#### [Task to complete]
Copy exactly the lines from the line holding "You are a GUI" through the end of the material, and no others; pictures stay out.

#### [Records for processing]
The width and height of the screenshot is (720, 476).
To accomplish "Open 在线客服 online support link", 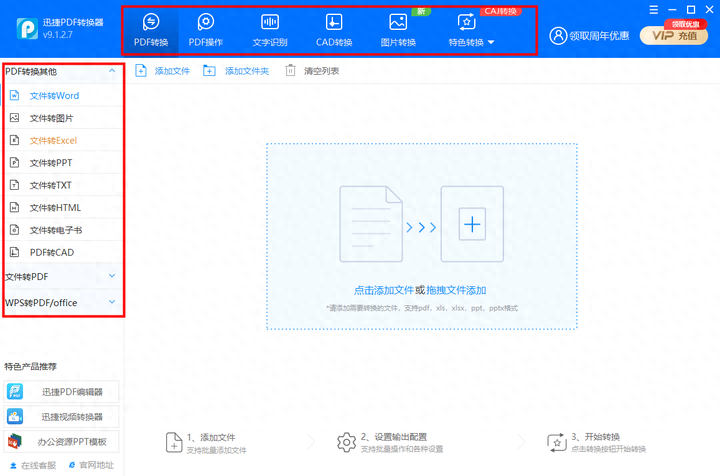I will click(33, 466).
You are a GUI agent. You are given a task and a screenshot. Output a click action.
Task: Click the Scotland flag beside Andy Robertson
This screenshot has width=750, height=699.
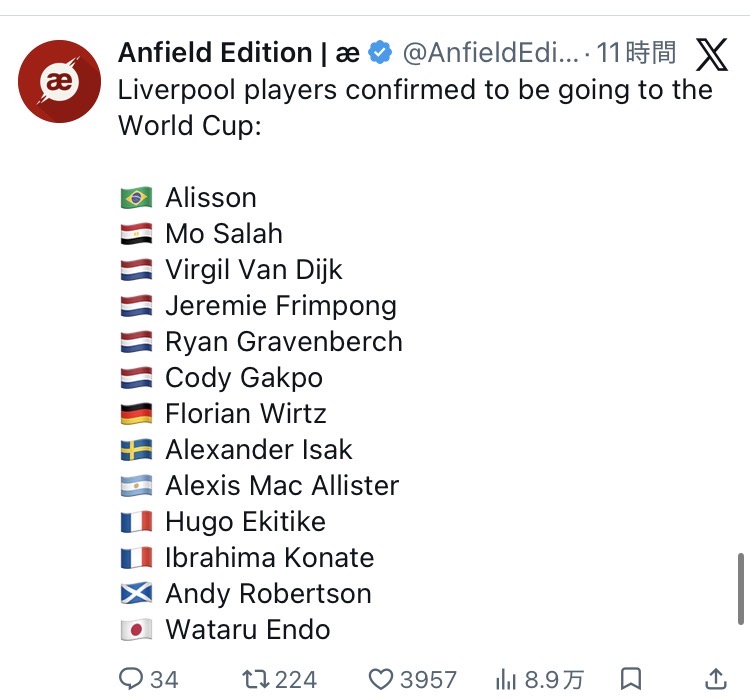[136, 594]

#### [Task response]
You are a GUI agent. You are given a task and a screenshot. Output a click action.
Task: Click the Scotland flag beside Andy Robertson
This screenshot has width=750, height=699.
[136, 594]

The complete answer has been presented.